Exact path-integral evaluation of locally interacting systems: The subtlety of operator ordering

TL;DR

This paper clarifies how operator ordering affects path-integral calculations in locally interacting systems, resolving previous inconsistencies and offering a new perspective on strongly correlated materials.

Contribution

It reveals the impact of operator ordering on the Hubbard-Stratonovich transformation and demonstrates a novel approach to describe strong interactions via free-particle theory with random potentials.

Findings

Operator ordering subtlety modifies the Hubbard-Stratonovich transformation.

Many-body effects in strong interactions can be captured by free-particle theory with random fields.

The approach broadens the understanding of strongly correlated systems.

Abstract

We discuss how one calculates the coherent path integrals for locally interacting systems, where some inconsistencies with exact results have been reported previously.
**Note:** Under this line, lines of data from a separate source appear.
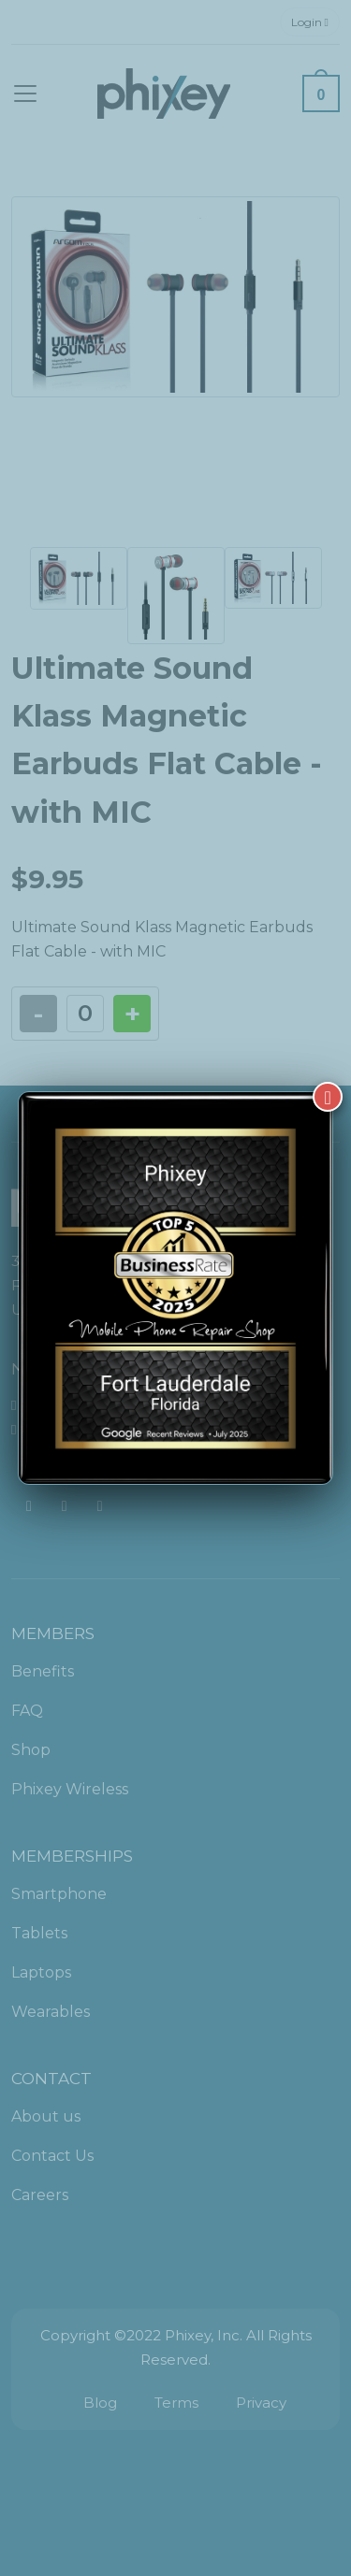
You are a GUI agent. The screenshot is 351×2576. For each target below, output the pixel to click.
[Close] (328, 1097)
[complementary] (215, 2473)
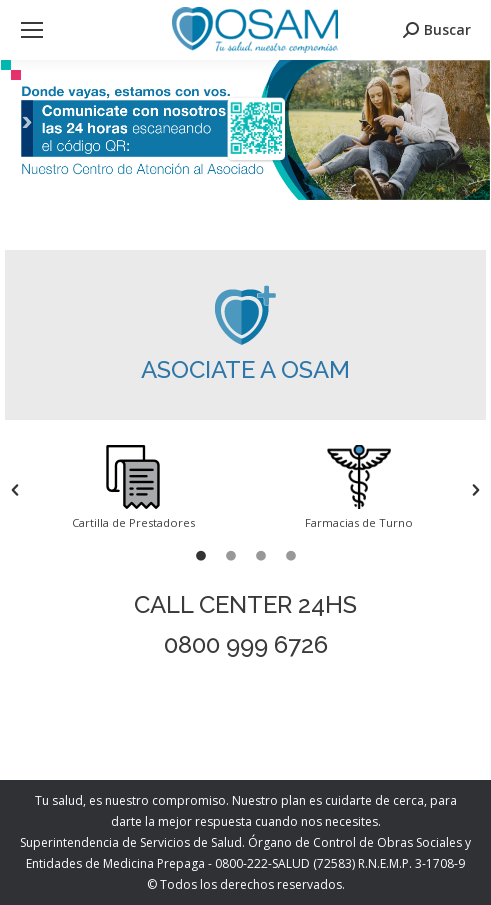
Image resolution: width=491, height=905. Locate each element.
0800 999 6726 (246, 644)
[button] (15, 490)
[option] (133, 490)
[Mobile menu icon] (32, 30)
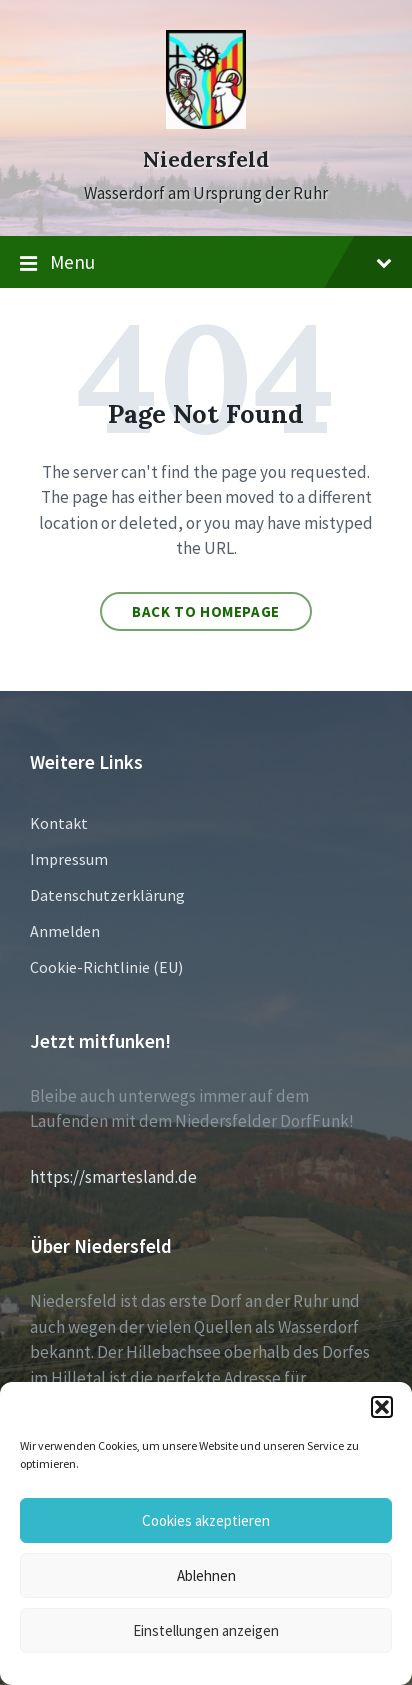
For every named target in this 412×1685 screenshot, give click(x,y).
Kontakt (59, 823)
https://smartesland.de (113, 1177)
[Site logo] (206, 123)
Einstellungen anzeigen (206, 1630)
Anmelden (65, 931)
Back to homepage (206, 611)
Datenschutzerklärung (107, 895)
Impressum (69, 859)
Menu (206, 263)
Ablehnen (206, 1575)
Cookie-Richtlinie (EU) (106, 967)
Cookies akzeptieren (206, 1520)
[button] (382, 1407)
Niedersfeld (206, 159)
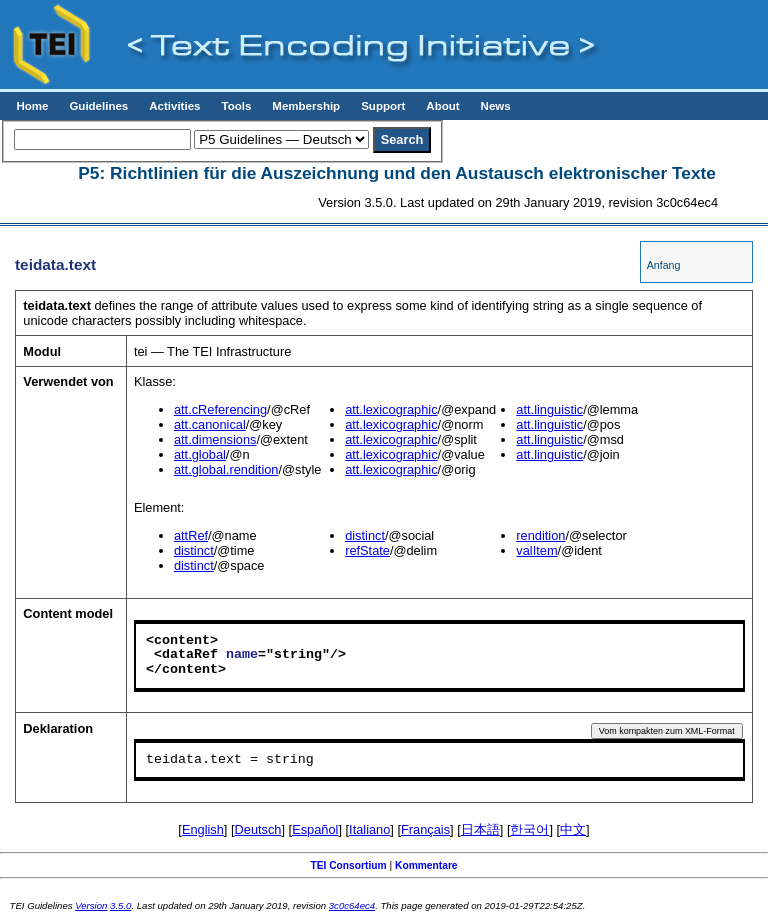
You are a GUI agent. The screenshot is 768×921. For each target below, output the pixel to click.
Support (383, 106)
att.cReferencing (220, 409)
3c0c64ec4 (352, 905)
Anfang (664, 265)
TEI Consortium (348, 865)
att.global (200, 454)
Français (425, 829)
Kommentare (426, 865)
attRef (191, 535)
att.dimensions (215, 439)
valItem (536, 550)
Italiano (369, 829)
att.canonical (210, 424)
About (442, 106)
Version (91, 905)
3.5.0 (120, 905)
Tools (236, 106)
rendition (540, 535)
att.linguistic (549, 409)
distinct (194, 550)
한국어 (529, 829)
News (496, 106)
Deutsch (258, 829)
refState (367, 550)
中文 (573, 829)
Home (32, 106)
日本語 (480, 829)
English (203, 829)
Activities (174, 106)
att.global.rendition (226, 469)
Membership (306, 106)
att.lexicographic (391, 409)
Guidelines (98, 106)
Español (315, 829)
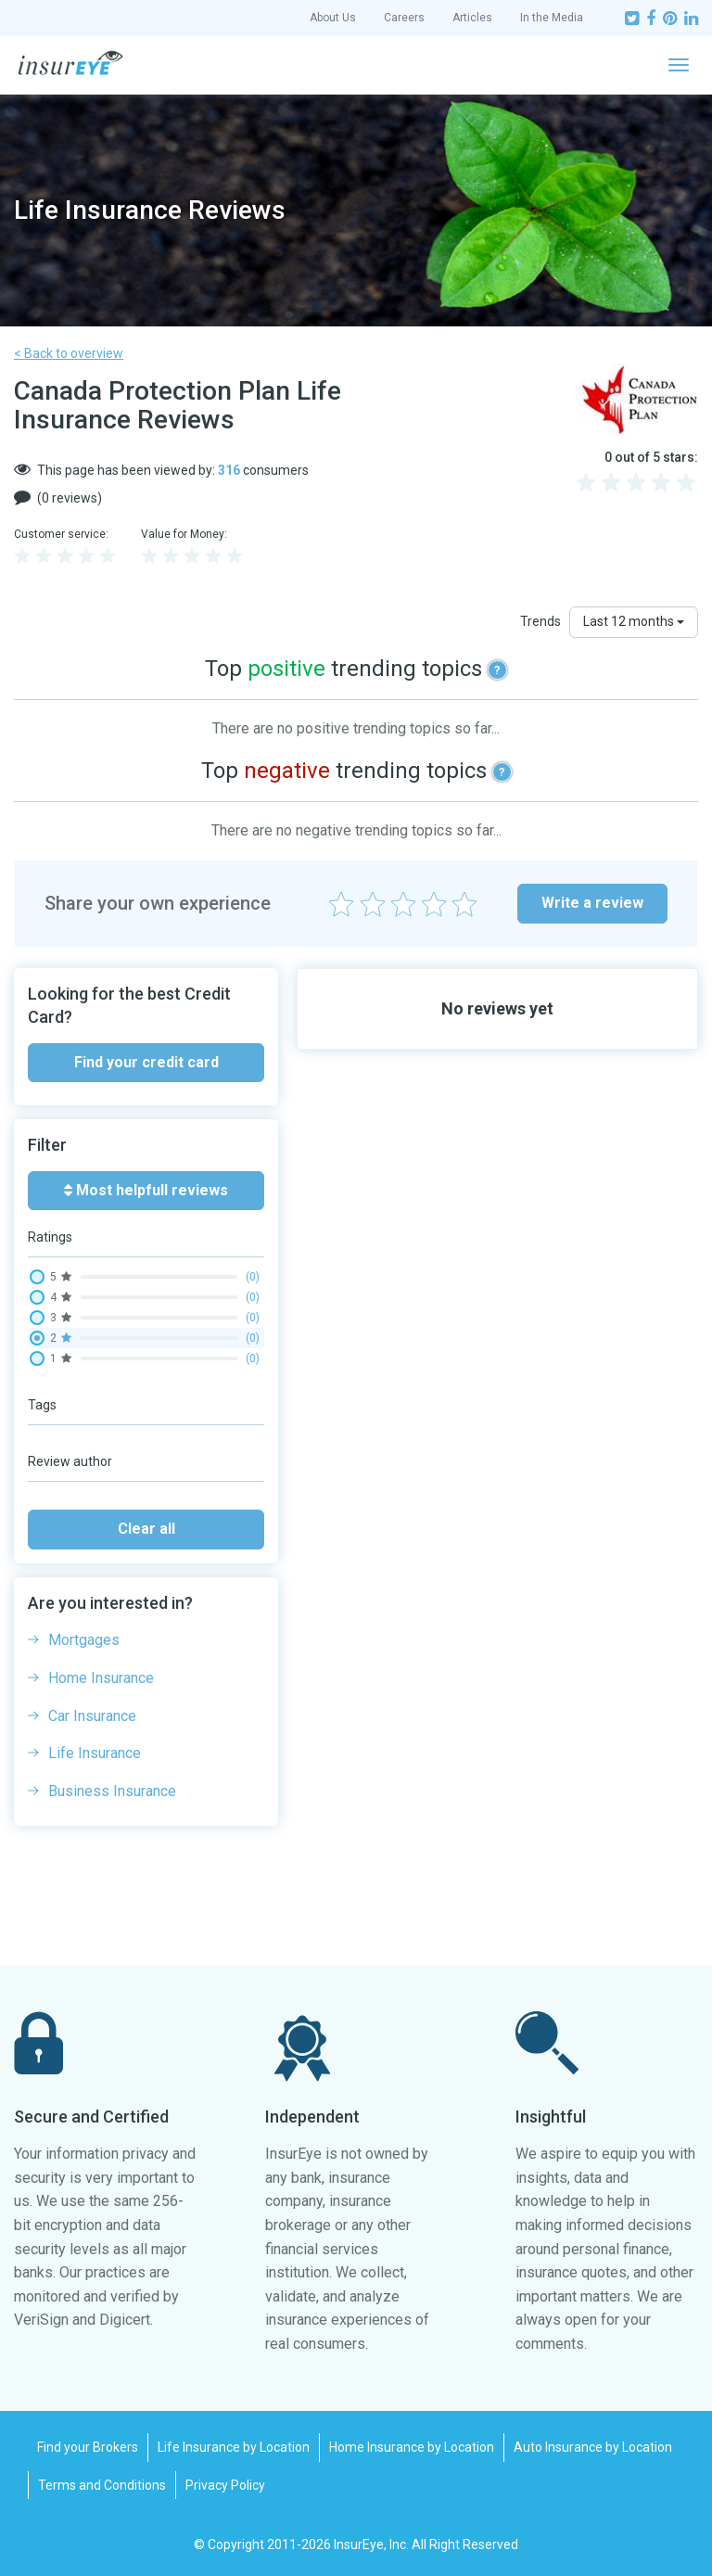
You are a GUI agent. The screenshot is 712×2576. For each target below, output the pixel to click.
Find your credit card (146, 1062)
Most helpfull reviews (146, 1190)
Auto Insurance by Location (593, 2447)
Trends (540, 621)
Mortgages (84, 1640)
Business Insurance (112, 1791)
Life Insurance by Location (234, 2447)
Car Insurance (92, 1716)
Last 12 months (633, 621)
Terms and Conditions (102, 2485)
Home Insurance (101, 1678)
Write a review (592, 903)
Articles (472, 17)
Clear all (146, 1528)
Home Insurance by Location (411, 2447)
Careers (404, 17)
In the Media (551, 17)
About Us (333, 17)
It is shown that the operator ordering subtlety that is hidden in the local interaction term modifies the Hubbard-Stratonovich transformation in the continuous time formulation, and it helps reproduce known results by the operator method. We also demonstrate that many-body effects in the strong interaction limit can be well characterized by the free-particle theory that is subject to annealed random potentials and dynamical gauge (or phase) fields. The present treatment expands the conventional paradigm of the one-particle description, and it provides a simple, viable picture for strongly correlated materials of either bosonic or fermionic systems.